In the wake of the August United States Department of Agriculture Report, wheat futures peaked in Australia on August 17, with a closing high of 775 US cents a bushel on the December contract, or in $A terms, a high of $A388.02 a tonne.
By the end of last week, December futures had shed 45.75 USc/bu (down 5.9 per cent), or $A12.62/t (down 3.25pc).
A major driver of the price declines has been a "risk off" attitude across most commodity markets in response to concerns about the latest global wave of COVID-19 cases. In the mix is a decline in crude oil, which has flowed through to biofuel feedstocks like soybeans (soyoil actually), canola and corn.
With last week's surge in wheat prices, wheat's premium over corn reached historic highs. As a result market commentators are expecting the corn market to hold more influence over wheat prices as we move forward.
Not only did corn come under pressure from global energy markets, the spring crop tour in the United States has placed the estimated US corn yield at a record high. This was another factor applying pressure to US corn prices, with a flow over to wheat.
If the corn yield assessment is correct, it may mean that the USDA has underestimated the size of the US corn crop. If that is the case, and production is revised up in the months to come, it will make it more difficult for wheat to recover to its most recent highs.
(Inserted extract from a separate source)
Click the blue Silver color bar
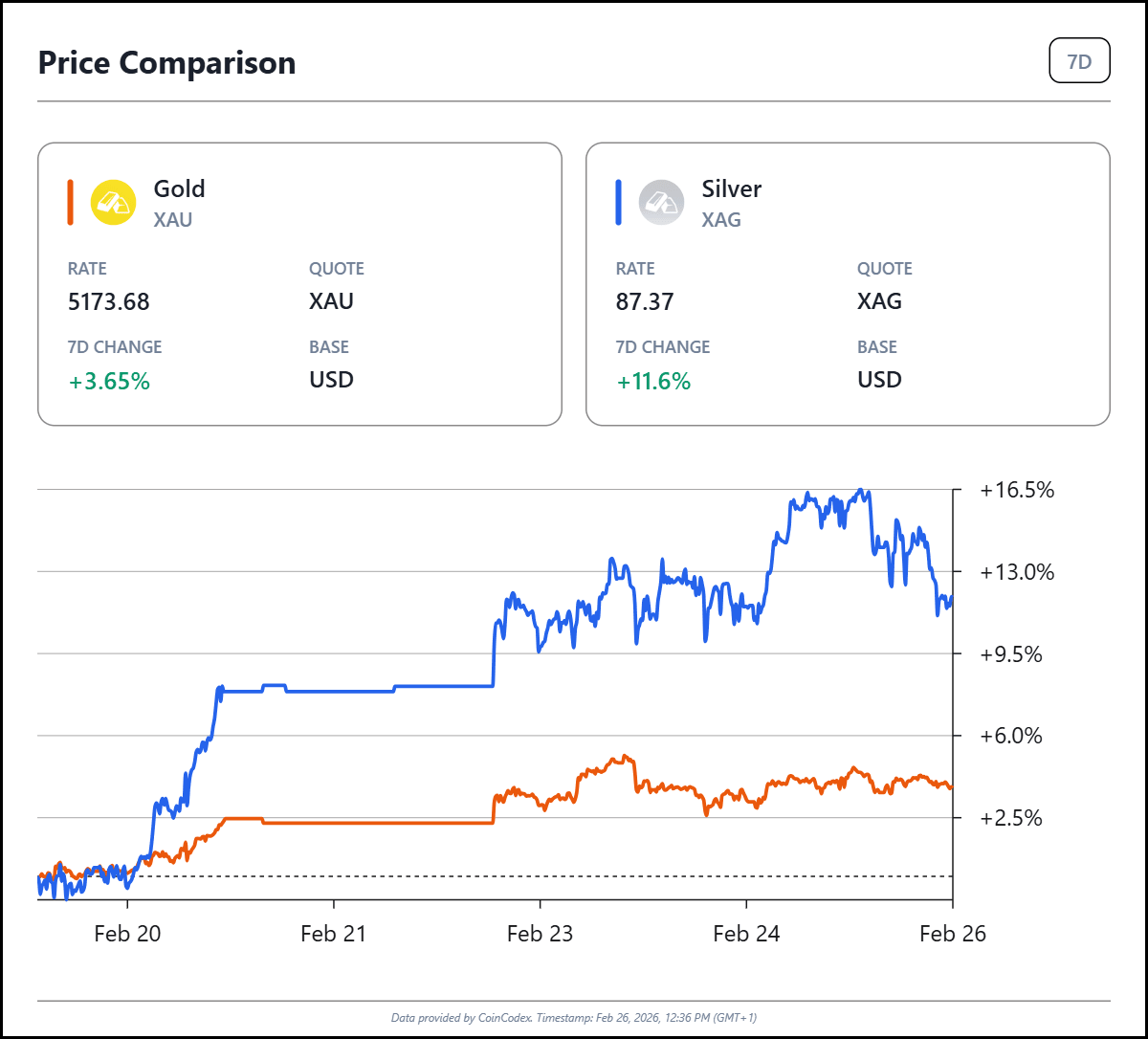click(x=618, y=203)
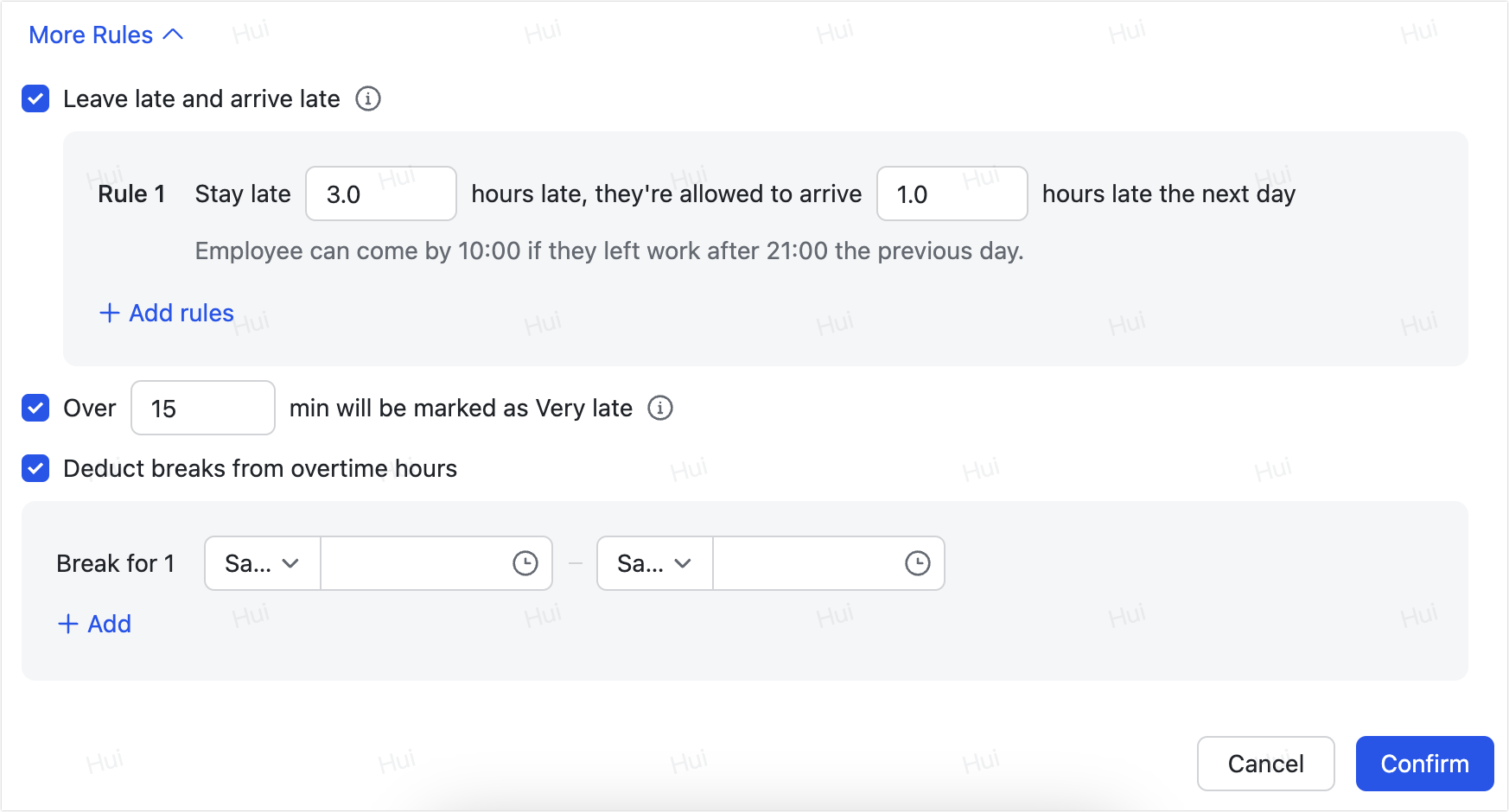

To put the current market into context, the current $A value of both nearby and December futures is at its highest level since early 2008. Since that time, it has been rare to have nearby futures above $A320/t.
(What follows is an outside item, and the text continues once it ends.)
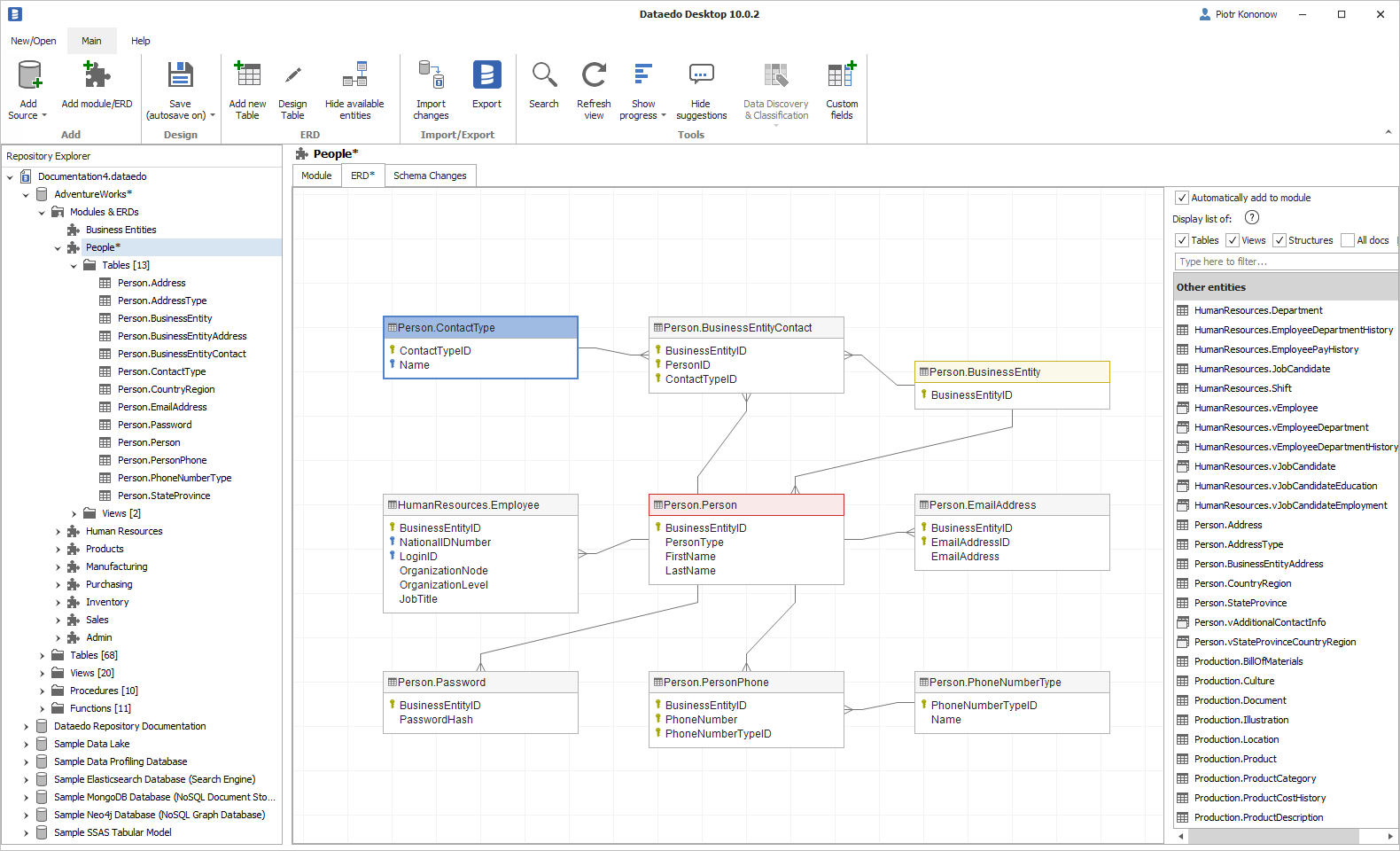The height and width of the screenshot is (851, 1400).
Task: Click the Add module/ERD puzzle icon
Action: tap(97, 76)
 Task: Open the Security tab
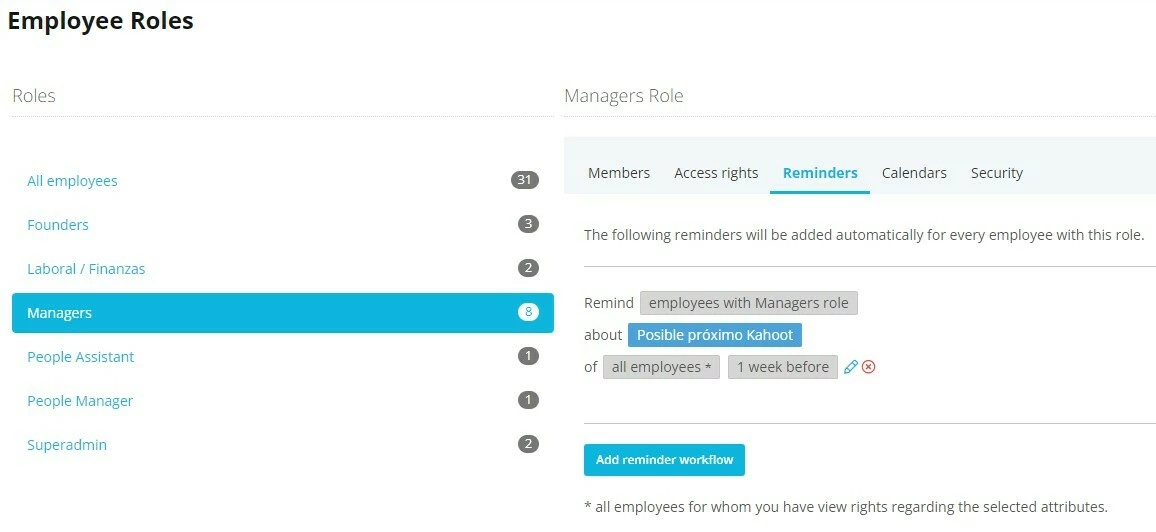(x=997, y=173)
The current price of $A367.67 on the September contract, and $A375.39 on the December contract, leaves Chicago Board of Trade futures in rarefied territory still, and this is reflective of wheat pricing elsewhere in the world outside of the US.
While we may have seen the high for the year (and that is by no means certain), and we may see prices continue to fall away, it remains likely that we will go into our own harvest with a very high price base, still well above the price levels of the past 12 years or more.
If we can add good spring rains across Australia into the mix, this year will be a very strong year for grain growers in Australia. It is not often that we have exceptionally high prices combining with strong production levels, if it all goes to plan!
And 2022? Just remember, high prices fix high prices. There will be a big incentive globally for wheat production to expand against the strong price signals being delivered at the moment.